DATA FOR THIS EXERCISE:

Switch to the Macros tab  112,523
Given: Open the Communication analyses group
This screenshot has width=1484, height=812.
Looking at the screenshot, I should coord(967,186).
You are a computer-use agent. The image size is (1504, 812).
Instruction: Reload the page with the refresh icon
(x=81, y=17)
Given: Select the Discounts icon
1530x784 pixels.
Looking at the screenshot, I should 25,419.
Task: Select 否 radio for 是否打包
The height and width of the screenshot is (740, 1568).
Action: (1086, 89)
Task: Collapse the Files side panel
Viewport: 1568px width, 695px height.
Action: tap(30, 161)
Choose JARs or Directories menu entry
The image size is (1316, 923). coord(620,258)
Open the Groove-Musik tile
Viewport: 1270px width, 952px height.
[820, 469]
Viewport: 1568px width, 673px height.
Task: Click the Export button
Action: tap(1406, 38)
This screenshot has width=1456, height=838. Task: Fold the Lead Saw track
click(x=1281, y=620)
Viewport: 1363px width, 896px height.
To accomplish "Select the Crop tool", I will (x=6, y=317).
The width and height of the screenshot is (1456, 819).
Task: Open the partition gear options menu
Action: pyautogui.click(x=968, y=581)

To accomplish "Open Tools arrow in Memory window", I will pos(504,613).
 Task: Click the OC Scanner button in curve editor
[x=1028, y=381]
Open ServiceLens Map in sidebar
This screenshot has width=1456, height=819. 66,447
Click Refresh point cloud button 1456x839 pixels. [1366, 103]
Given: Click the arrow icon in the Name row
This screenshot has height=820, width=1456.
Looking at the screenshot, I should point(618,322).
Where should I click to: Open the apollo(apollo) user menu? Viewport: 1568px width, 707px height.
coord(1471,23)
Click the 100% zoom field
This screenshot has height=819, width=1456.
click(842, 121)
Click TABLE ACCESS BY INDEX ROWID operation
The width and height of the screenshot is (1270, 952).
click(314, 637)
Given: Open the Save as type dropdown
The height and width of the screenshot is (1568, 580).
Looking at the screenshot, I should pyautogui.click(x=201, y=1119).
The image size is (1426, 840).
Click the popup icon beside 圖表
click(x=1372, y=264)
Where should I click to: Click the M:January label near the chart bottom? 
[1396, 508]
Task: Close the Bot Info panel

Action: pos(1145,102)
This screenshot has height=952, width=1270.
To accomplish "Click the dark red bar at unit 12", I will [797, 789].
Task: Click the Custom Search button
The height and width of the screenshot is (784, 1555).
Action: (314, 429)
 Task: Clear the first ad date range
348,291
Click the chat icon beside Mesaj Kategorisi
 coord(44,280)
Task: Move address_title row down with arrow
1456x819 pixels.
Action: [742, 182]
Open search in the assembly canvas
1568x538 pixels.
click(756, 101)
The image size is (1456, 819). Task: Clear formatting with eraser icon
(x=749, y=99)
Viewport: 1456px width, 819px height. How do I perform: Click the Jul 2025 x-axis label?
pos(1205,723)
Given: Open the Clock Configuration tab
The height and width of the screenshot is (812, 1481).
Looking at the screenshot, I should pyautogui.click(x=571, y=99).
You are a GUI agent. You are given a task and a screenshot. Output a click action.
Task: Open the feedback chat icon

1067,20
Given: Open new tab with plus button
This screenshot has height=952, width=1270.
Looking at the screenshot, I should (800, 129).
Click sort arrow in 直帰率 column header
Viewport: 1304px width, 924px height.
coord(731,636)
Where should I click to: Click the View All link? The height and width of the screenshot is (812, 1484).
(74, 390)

WORK REQUEST: Look through the listing above and copy each line where the string "agent" occurs.

REPLY:
You are a computer-use agent. The image size is (1504, 812).
You are a GUI agent. You are given a task and a screenshot. Output a click action.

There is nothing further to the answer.